*TASK DETAILS:* Copy each line of the data beneath in which the word "field" appears.

··· SUPPLIED RECORDS ···

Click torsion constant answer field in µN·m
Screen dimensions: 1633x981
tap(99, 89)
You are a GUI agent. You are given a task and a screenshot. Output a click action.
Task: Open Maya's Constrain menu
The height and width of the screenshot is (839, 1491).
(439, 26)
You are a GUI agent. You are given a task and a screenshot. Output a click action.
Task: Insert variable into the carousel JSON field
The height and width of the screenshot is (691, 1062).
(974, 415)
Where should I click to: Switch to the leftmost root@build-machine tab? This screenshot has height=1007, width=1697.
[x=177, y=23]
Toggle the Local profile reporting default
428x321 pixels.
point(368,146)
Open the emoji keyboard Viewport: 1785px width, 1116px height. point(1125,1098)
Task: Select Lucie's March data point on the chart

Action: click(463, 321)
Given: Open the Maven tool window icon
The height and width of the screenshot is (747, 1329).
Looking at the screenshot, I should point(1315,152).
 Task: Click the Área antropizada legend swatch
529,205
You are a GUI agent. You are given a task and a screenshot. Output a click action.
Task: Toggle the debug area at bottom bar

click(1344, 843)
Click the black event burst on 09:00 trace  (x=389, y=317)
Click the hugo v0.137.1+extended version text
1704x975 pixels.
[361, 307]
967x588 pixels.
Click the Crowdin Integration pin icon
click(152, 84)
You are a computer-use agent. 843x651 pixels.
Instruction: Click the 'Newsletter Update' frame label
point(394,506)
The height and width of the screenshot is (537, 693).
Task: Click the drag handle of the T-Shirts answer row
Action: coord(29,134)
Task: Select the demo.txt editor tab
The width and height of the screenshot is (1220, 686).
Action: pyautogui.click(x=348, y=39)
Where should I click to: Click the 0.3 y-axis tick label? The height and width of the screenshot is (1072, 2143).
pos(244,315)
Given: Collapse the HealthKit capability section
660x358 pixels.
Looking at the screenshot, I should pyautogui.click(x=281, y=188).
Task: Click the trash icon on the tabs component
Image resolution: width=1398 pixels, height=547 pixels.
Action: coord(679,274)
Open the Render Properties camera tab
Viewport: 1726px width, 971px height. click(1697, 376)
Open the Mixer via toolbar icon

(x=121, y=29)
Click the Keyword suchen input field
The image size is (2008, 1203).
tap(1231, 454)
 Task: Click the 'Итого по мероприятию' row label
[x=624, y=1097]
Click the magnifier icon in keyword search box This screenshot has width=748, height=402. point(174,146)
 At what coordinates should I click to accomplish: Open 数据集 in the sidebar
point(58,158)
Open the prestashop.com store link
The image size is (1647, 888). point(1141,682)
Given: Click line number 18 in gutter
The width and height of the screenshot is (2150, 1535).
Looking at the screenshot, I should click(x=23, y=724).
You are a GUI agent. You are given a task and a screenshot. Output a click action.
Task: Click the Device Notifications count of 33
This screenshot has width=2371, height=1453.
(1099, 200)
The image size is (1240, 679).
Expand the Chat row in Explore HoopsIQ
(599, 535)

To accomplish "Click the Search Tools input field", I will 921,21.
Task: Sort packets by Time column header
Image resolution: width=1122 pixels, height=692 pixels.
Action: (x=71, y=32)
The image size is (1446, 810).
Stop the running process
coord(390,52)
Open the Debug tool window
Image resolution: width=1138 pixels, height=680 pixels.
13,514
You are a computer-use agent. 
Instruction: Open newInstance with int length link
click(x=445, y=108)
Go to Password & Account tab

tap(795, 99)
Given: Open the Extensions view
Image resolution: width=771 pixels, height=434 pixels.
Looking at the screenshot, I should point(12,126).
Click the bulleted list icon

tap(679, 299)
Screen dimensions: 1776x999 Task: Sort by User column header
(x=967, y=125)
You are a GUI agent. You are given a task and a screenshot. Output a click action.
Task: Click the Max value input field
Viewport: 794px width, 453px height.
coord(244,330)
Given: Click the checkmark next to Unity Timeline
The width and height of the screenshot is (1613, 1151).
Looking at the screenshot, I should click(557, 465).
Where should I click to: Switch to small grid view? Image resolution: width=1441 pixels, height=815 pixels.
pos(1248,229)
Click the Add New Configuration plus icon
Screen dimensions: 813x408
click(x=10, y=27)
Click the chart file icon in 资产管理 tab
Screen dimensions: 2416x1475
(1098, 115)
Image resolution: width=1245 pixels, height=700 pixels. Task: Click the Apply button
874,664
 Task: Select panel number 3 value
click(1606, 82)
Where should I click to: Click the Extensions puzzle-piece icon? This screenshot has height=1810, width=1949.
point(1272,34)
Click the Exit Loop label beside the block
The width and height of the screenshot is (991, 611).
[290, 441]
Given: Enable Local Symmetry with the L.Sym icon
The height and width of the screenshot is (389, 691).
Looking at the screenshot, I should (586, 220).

···

*ANSWER AREA:*
Click torsion constant answer field in µN·m
Task: Insert variable into the carousel JSON field
Click the Keyword suchen input field
To accomplish "Click the Search Tools input field", I will 921,21.
Task: Click the Max value input field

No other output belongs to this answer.